## What is expected:
Every entry must come back exactly as it was given.

--- Records for processing Enclosed Below ---

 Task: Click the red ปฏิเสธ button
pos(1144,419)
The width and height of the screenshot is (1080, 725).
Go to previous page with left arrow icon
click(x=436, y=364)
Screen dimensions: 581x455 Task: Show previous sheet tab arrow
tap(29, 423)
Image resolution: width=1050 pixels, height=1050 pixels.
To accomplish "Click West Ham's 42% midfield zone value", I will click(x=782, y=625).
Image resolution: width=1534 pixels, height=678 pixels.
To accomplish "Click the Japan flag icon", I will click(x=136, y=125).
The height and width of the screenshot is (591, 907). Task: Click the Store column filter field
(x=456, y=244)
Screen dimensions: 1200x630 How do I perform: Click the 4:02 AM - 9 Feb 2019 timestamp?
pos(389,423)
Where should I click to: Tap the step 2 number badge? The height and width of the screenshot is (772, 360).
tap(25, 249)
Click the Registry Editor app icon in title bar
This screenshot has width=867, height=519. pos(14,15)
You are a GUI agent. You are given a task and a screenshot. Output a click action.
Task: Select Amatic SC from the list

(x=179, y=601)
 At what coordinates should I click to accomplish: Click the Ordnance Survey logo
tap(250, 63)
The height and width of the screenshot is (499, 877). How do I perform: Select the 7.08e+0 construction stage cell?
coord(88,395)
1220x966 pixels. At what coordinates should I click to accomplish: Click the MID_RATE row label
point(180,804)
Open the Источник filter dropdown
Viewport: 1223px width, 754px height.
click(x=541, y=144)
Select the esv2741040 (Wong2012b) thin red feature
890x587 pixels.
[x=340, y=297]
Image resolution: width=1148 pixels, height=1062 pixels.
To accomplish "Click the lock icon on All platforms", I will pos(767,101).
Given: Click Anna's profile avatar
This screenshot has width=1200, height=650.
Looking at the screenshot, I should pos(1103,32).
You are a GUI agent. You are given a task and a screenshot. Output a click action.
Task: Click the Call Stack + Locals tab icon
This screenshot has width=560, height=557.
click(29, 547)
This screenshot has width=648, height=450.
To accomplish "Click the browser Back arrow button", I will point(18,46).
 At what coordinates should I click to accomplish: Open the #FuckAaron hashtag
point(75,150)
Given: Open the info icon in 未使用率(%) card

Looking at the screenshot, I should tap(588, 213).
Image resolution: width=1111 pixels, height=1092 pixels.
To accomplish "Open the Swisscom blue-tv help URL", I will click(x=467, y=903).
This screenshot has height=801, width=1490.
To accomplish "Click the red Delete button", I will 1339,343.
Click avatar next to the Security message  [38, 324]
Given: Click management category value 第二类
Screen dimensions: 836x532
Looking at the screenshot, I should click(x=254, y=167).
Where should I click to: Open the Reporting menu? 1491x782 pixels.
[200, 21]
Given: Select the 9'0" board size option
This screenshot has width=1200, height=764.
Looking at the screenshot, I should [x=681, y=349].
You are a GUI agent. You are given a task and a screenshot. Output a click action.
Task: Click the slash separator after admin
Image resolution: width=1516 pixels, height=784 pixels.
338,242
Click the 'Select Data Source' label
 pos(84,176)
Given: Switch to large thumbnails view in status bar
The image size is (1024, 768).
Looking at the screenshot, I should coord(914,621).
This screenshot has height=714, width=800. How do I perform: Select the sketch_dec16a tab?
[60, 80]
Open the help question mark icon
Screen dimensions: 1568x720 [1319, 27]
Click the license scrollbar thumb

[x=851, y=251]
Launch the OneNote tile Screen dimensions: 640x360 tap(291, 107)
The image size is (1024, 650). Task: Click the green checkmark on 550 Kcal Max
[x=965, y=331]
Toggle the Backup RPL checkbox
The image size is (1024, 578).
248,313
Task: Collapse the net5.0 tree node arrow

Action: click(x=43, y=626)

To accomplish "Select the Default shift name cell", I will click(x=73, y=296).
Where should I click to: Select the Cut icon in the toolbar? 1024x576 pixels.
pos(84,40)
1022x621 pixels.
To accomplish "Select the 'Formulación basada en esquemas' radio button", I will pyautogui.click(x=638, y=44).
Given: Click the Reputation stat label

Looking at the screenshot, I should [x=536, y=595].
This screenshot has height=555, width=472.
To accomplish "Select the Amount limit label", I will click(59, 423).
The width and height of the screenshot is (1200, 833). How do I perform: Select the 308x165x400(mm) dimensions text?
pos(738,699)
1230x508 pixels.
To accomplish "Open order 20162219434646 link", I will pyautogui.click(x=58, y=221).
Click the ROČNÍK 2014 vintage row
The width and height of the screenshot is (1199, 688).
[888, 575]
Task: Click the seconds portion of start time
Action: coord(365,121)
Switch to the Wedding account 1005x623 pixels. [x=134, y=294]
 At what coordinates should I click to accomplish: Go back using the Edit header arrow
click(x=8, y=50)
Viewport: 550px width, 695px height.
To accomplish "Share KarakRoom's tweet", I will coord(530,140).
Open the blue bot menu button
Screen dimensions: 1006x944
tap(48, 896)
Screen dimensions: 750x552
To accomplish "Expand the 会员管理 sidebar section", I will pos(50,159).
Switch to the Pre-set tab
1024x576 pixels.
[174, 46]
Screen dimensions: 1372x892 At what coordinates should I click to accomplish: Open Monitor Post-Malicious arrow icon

--- End of Enclosed Records for processing ---

## Solution:
 Task: Click the red ปฏิเสธ button
pos(1144,419)
The width and height of the screenshot is (1080, 725).
Go to previous page with left arrow icon
click(x=436, y=364)
Screen dimensions: 581x455 Task: Show previous sheet tab arrow
tap(29, 423)
Image resolution: width=1050 pixels, height=1050 pixels.
To accomplish "Click West Ham's 42% midfield zone value", I will click(x=782, y=625).
Image resolution: width=1534 pixels, height=678 pixels.
To accomplish "Click the Japan flag icon", I will click(x=136, y=125).
The height and width of the screenshot is (591, 907). Task: Click the Store column filter field
(x=456, y=244)
Screen dimensions: 1200x630 How do I perform: Click the 4:02 AM - 9 Feb 2019 timestamp?
pos(389,423)
Where should I click to: Tap the step 2 number badge? The height and width of the screenshot is (772, 360).
tap(25, 249)
Click the Registry Editor app icon in title bar
This screenshot has width=867, height=519. pos(14,15)
You are a GUI agent. You are given a task and a screenshot. Output a click action.
Task: Select Amatic SC from the list

(x=179, y=601)
 At what coordinates should I click to accomplish: Click the Ordnance Survey logo
tap(250, 63)
The height and width of the screenshot is (499, 877). How do I perform: Select the 7.08e+0 construction stage cell?
coord(88,395)
1220x966 pixels. At what coordinates should I click to accomplish: Click the MID_RATE row label
point(180,804)
Open the Источник filter dropdown
Viewport: 1223px width, 754px height.
click(x=541, y=144)
Select the esv2741040 (Wong2012b) thin red feature
890x587 pixels.
[x=340, y=297]
Image resolution: width=1148 pixels, height=1062 pixels.
To accomplish "Click the lock icon on All platforms", I will pos(767,101).
Given: Click Anna's profile avatar
This screenshot has width=1200, height=650.
Looking at the screenshot, I should pos(1103,32).
You are a GUI agent. You are given a task and a screenshot. Output a click action.
Task: Click the Call Stack + Locals tab icon
This screenshot has width=560, height=557.
click(29, 547)
This screenshot has width=648, height=450.
To accomplish "Click the browser Back arrow button", I will point(18,46).
 At what coordinates should I click to accomplish: Open the #FuckAaron hashtag
point(75,150)
Given: Open the info icon in 未使用率(%) card

Looking at the screenshot, I should tap(588, 213).
Image resolution: width=1111 pixels, height=1092 pixels.
To accomplish "Open the Swisscom blue-tv help URL", I will click(x=467, y=903).
This screenshot has height=801, width=1490.
To accomplish "Click the red Delete button", I will 1339,343.
Click avatar next to the Security message  [38, 324]
Given: Click management category value 第二类
Screen dimensions: 836x532
Looking at the screenshot, I should click(x=254, y=167).
Where should I click to: Open the Reporting menu? 1491x782 pixels.
[200, 21]
Given: Select the 9'0" board size option
This screenshot has width=1200, height=764.
Looking at the screenshot, I should [x=681, y=349].
You are a GUI agent. You are given a task and a screenshot. Output a click action.
Task: Click the slash separator after admin
Image resolution: width=1516 pixels, height=784 pixels.
338,242
Click the 'Select Data Source' label
 pos(84,176)
Given: Switch to large thumbnails view in status bar
The image size is (1024, 768).
Looking at the screenshot, I should coord(914,621).
This screenshot has height=714, width=800. How do I perform: Select the sketch_dec16a tab?
[60, 80]
Open the help question mark icon
Screen dimensions: 1568x720 [1319, 27]
Click the license scrollbar thumb

[x=851, y=251]
Launch the OneNote tile Screen dimensions: 640x360 tap(291, 107)
The image size is (1024, 650). Task: Click the green checkmark on 550 Kcal Max
[x=965, y=331]
Toggle the Backup RPL checkbox
The image size is (1024, 578).
248,313
Task: Collapse the net5.0 tree node arrow

Action: click(x=43, y=626)

To accomplish "Select the Default shift name cell", I will click(x=73, y=296).
Where should I click to: Select the Cut icon in the toolbar? 1024x576 pixels.
pos(84,40)
1022x621 pixels.
To accomplish "Select the 'Formulación basada en esquemas' radio button", I will pyautogui.click(x=638, y=44).
Given: Click the Reputation stat label

Looking at the screenshot, I should [x=536, y=595].
This screenshot has height=555, width=472.
To accomplish "Select the Amount limit label", I will click(59, 423).
The width and height of the screenshot is (1200, 833). How do I perform: Select the 308x165x400(mm) dimensions text?
pos(738,699)
1230x508 pixels.
To accomplish "Open order 20162219434646 link", I will pyautogui.click(x=58, y=221).
Click the ROČNÍK 2014 vintage row
The width and height of the screenshot is (1199, 688).
[888, 575]
Task: Click the seconds portion of start time
Action: coord(365,121)
Switch to the Wedding account 1005x623 pixels. [x=134, y=294]
 At what coordinates should I click to accomplish: Go back using the Edit header arrow
click(x=8, y=50)
Viewport: 550px width, 695px height.
To accomplish "Share KarakRoom's tweet", I will coord(530,140).
Open the blue bot menu button
Screen dimensions: 1006x944
tap(48, 896)
Screen dimensions: 750x552
To accomplish "Expand the 会员管理 sidebar section", I will pos(50,159).
Switch to the Pre-set tab
1024x576 pixels.
[174, 46]
Screen dimensions: 1372x892 At what coordinates should I click to accomplish: Open Monitor Post-Malicious arrow icon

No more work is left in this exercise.